--- START ---
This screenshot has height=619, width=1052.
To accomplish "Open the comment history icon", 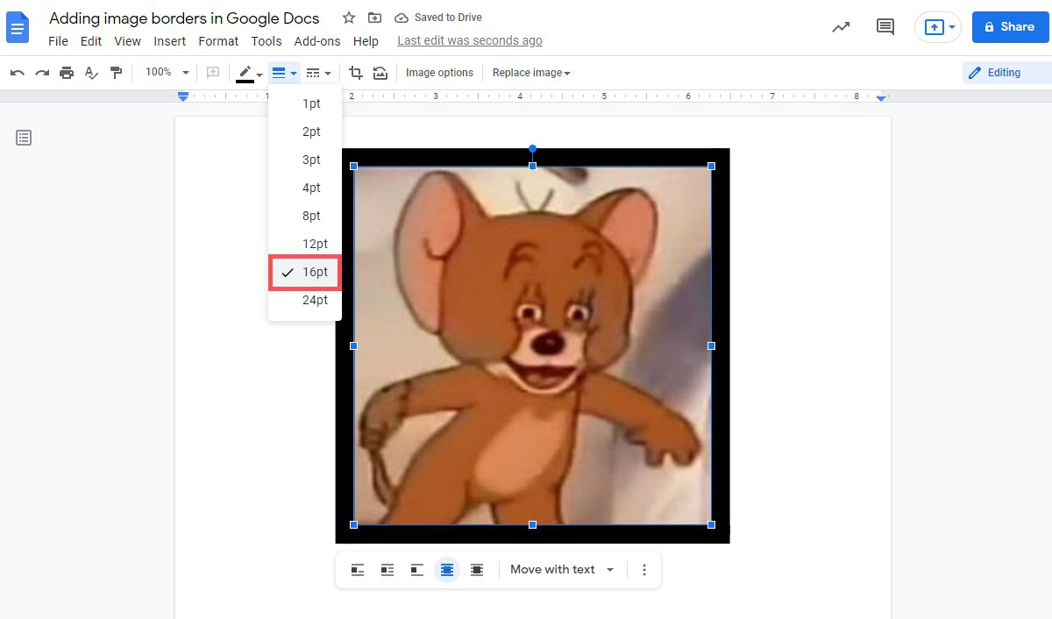I will click(x=885, y=27).
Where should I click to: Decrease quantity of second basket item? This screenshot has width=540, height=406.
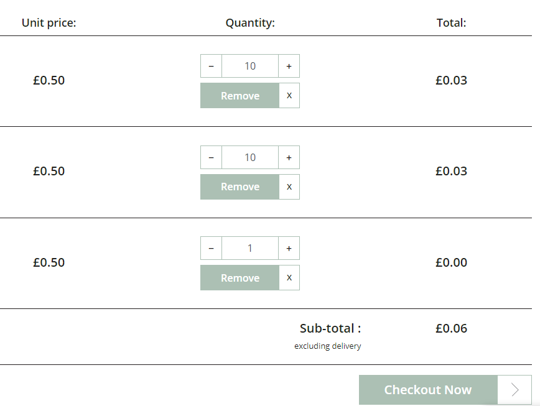tap(211, 157)
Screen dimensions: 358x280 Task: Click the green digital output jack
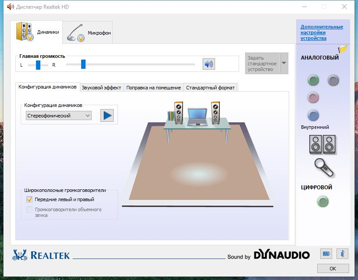tap(323, 202)
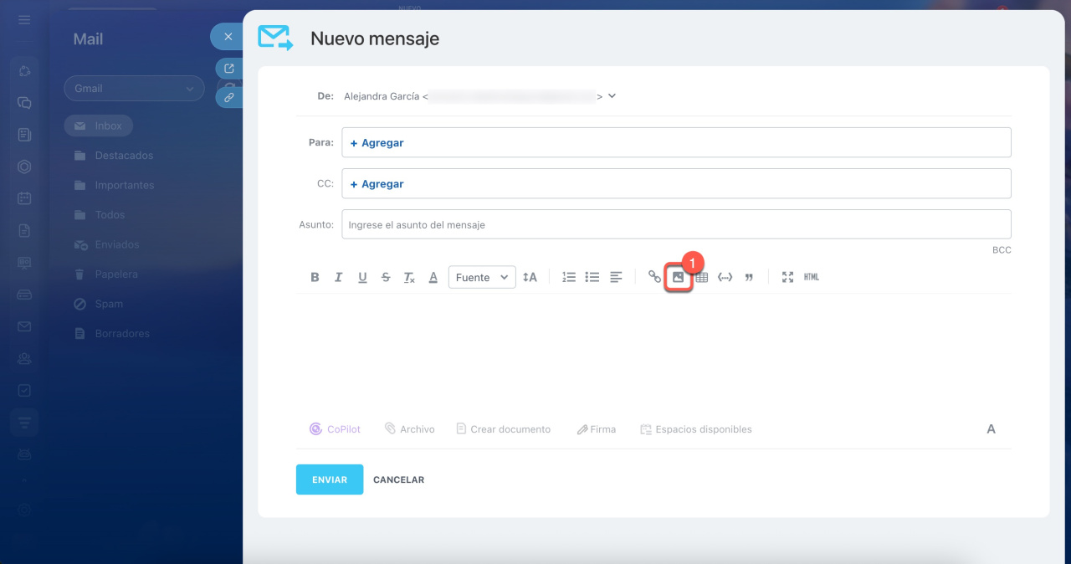Insert a bulleted list
The width and height of the screenshot is (1071, 564).
tap(592, 277)
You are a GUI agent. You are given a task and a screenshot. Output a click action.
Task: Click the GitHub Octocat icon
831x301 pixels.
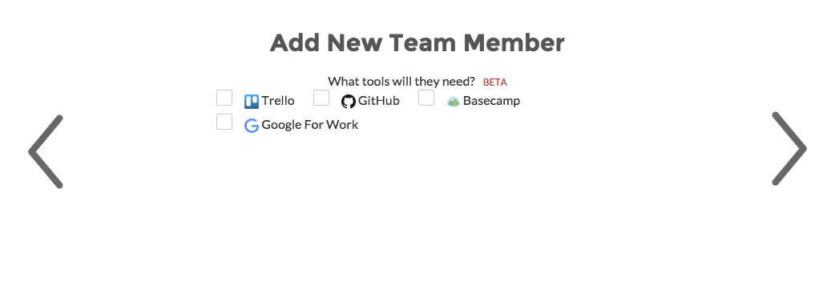(349, 102)

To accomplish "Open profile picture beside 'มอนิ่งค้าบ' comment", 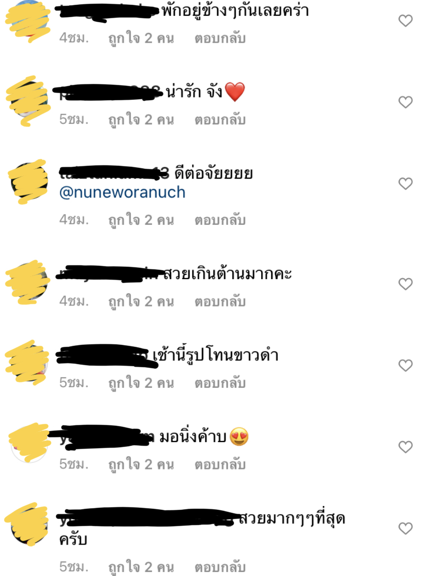I will 29,444.
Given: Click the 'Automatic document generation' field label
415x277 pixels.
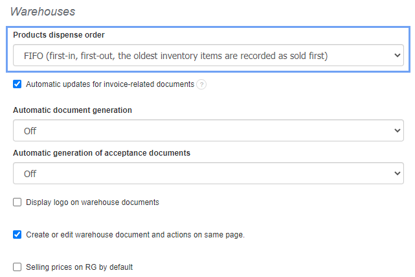Looking at the screenshot, I should point(73,110).
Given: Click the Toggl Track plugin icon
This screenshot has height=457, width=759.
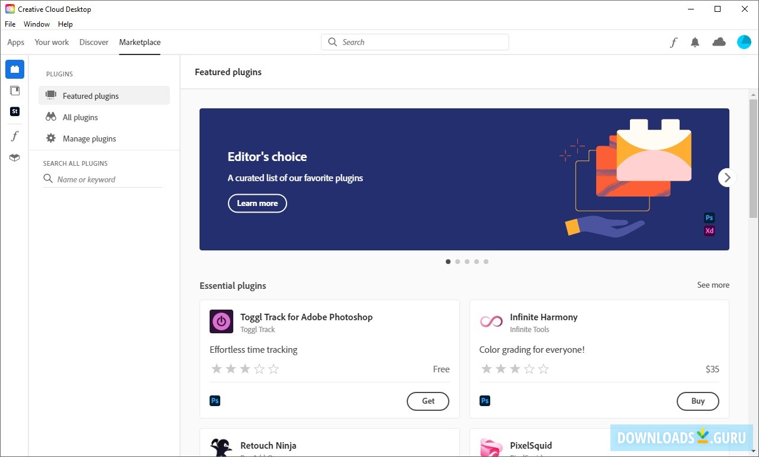Looking at the screenshot, I should pos(221,321).
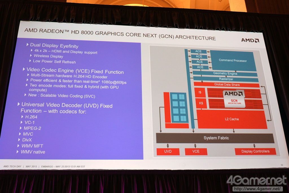The image size is (289, 193).
Task: Click the red L2 Cache block
Action: (x=232, y=119)
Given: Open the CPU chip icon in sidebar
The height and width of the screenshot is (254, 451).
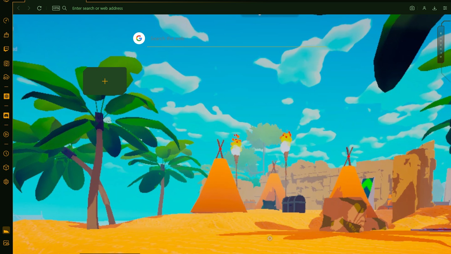Looking at the screenshot, I should pos(6,63).
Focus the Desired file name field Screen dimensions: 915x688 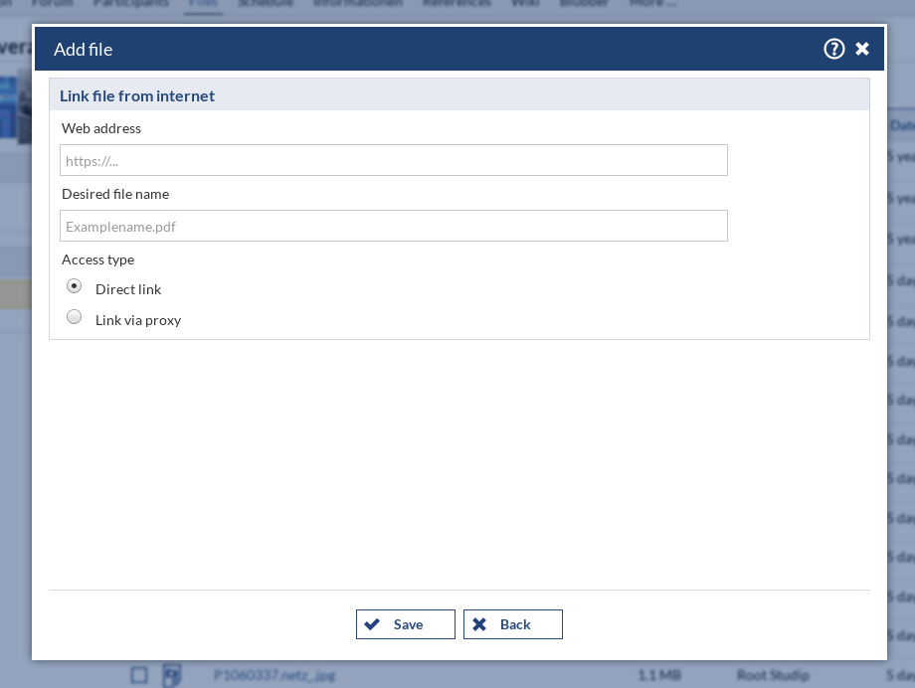tap(393, 226)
--- END ---
• _Problem to solve_:
Within the listing above, copy exactly the lines that start at the one with "Given: Click the Toggl Track plugin icon" and continue through the one with "Given: Open the CPU chip icon in sidebar". Omit pictures.

• _Written solution_:
Given: Click the Toggl Track plugin icon
This screenshot has height=457, width=759.
Looking at the screenshot, I should pos(221,321).
The image size is (289, 193).
Task: Click the red L2 Cache block
Action: (x=232, y=119)
Given: Open the CPU chip icon in sidebar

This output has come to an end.